Аббат подошел к Зодчему, излучая добродушие и смирение. Приветливо улыбнулся.

— Давненько мы, мессере, не видели друг друга, — начал отец Руффино, — Время же, неумолимо бегущее, за эти годы немало, наверно, принесло каждому из нас. Дало ли оно вам, ученый друг мой, понимание самого времени? Раскрыло ли перед вашим разумом собственную сущность?

Мессер Антонио, продолжая трудиться, покачал головой.

— Нет, отец мой, — ответил Мастер с тем же дружелюбием. — Зато показало свою скоротечность.

Аббат уселся на конец выброшенного на берег волнами полусгнившего бревна в готовности слушать.

— Я увидел, продолжал мессер Антонио, — как меняется с годами для человека капля этой неосязаемой реалии. Капля времени для меня раньше была мгновением, потом — минутой, потом — часом, днем, сутками. Сама она в моих глазах оставалась прежней, только все больше вмещалось в ней общих для всех нас временных мер. Сейчас — это неделя, скоро будет месяц, затем и год.! Когда же настанут последние мои мгновения, — усмехнулся Мастер, — вся жизнь, наверно, в представлении моем уместится в последней капле времени, которая упадет — вот так — на моих стекленеющих глазах.

Венецианец поднял округлый камень и, опрокинув ладонь, дал ему упасть.

— Но вы не цените, мессере, этих капель, — с сокрушением промолвил патер, поведя рукой в сторону нового изделия Мастера. — Кто способен трудиться ради вечности, тому грех создавать творения на час.

— В этом — моя жертва всемогущему времени, — с улыбкой ответствовал Мастер, — моя смиренная дань его непреходящей быстроте.
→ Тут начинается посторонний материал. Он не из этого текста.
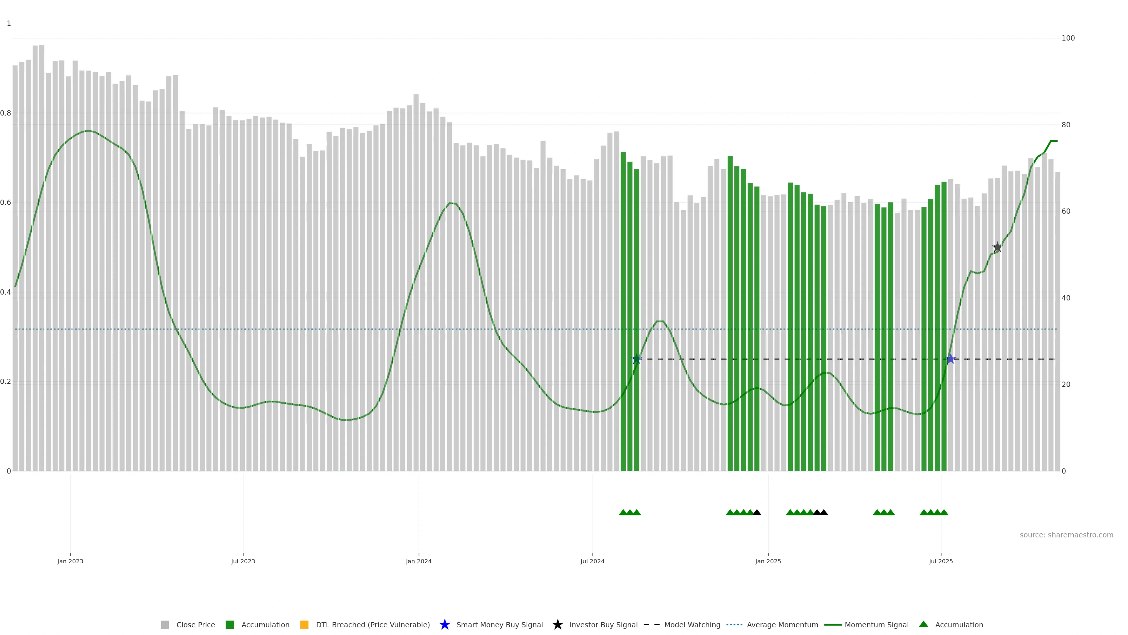
Task: Click the green Accumulation triangle legend icon
Action: pos(924,624)
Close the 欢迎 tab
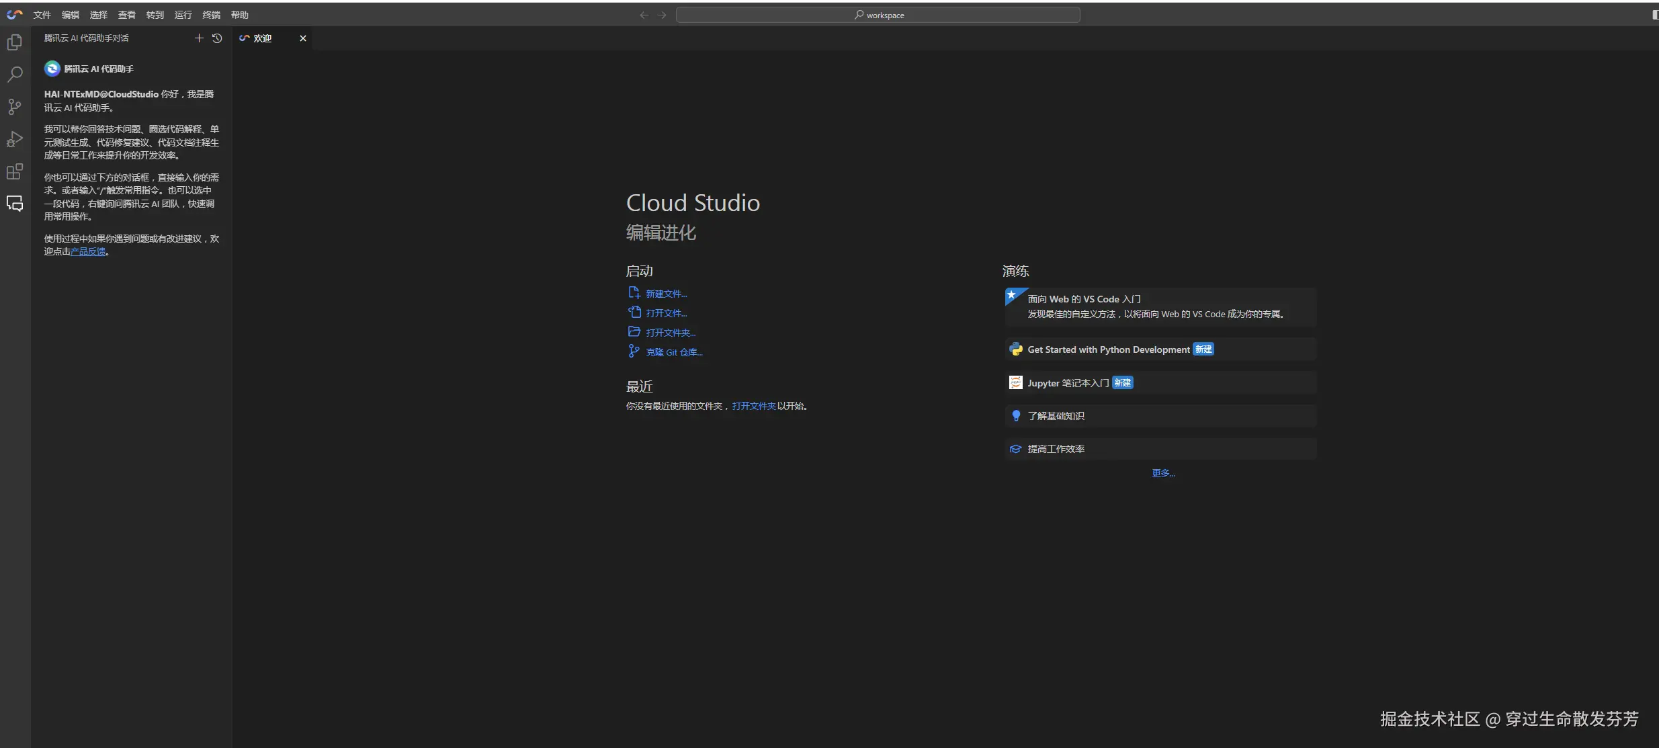 coord(303,38)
— В глазах ученого — не менее важной, чем сама вечность, — кивнул знакомый с философами древности латинский патер, — Но ваш материал недостоин таланта!

— Отличный материал, поверьте, отец мой, — с невинным видом возразил Антонио. — Смотрите, как хорошо изображать в нем поверхность нежной кожи, еще не высохшей от прохладной воды!
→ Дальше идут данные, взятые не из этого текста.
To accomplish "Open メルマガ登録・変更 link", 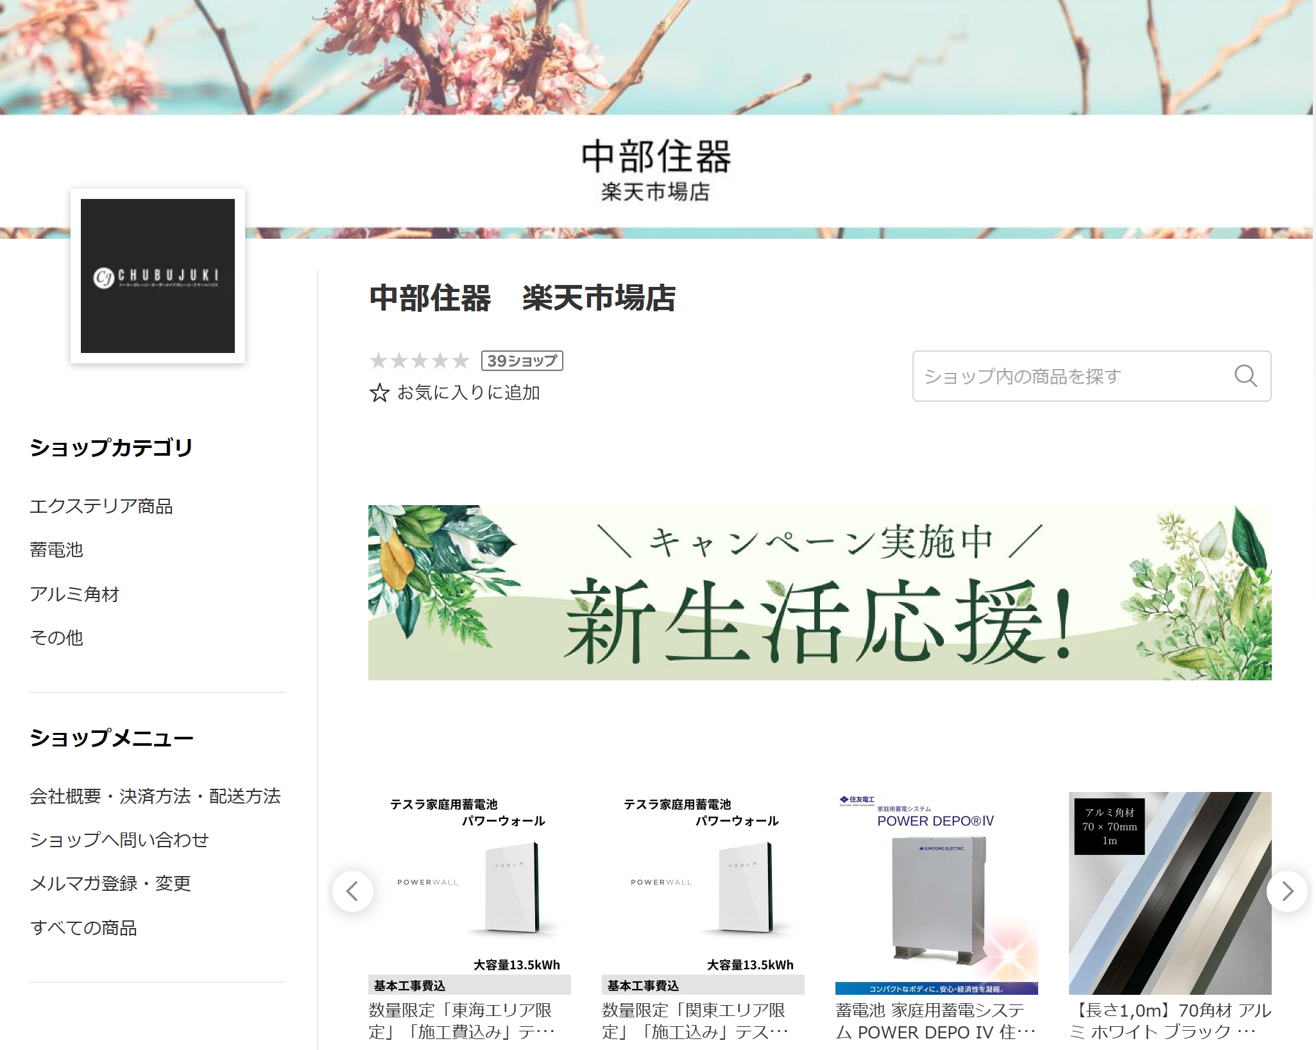I will (x=110, y=884).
Монах бросил на песчаную красавицу снисходительный взгляд.

— Но разве вам не лучше было бы среди верных учеников и последователей, в вашей венецианской мастерской?

— Здесь моя мастерская тысячекратно вместительнее. — Взмахом руки Мастер очертил, горизонт.

— Но там, — покачал головой аббат, — там есть люди, способные вас оценить, лучшие люди. Князья мира и церкви, сам святейший отец.

— А здесь — море, волны, ветер, — возразил мессер Антонио. — Они понимают меня, поправляют, они мне помогают.

— Слепые, лишенные разума силы. — Отец Руффино опять покачал головой, сочувствуя собеседнику.

— Дающие, однако, художнику очень дельные советы. — Мастер снова взялся за деревянную лопатку, подбрасывая на свое произведение песка. — И слушающие, в свою очередь, меня. Ведь мысли, не высказанные вслух, умирают, святой отец; если не можешь говорить, что думаешь, в полный голос, разучаешься и мыслить. Здесь я могу вести с ними долгие беседы, как с вашим преподобием сейчас, — с едва уловимым вызовом поклонился мессер Антонио.

— А там? — блеснул доминиканец хитрыми глазками.

— Там всюду стены, — развел руками Мастер;

— Излюбленные же вами стихии не услышат более вас. Это гордыня, сын мой, — наставительно произнес монах. — Вы забыли о людях. О тех, чьего спасения ради трудится святая наша церковь, направляя руку художника.

«Резцу и кисти вряд ли останется дело там, где души спасают дыба и костер», — подумал мессер Антонио.

— Искусство достойно тогда, когда служит господу нашему и святому делу церкви, — заключил аббат.

— Это уже удел святых художников, а не грешных, — поклонился Мастер. — Не всякому живописцу или скульптору такое дано, — он бросил на свою работу выразительный взгляд.

Аббат привычно подавил пробудившуюся злобу. Отец Руффино хорошо помнил, о чем, в тщеславии своем и распущенности, забыли меценатствующие кардиналы, епископы и папы. Что искусство нового времени так же губительно для власти церкви, как яд новейших, предерзких наук. Что работы тогдашних художников, подражание древним, на самом деле есть поклонение истуканам язычества, а Искусство, как в Византии, обязано быть слугою богословья, слепо храня его канон. Однако сказал, как часто принуждал себя со скорбью, иное.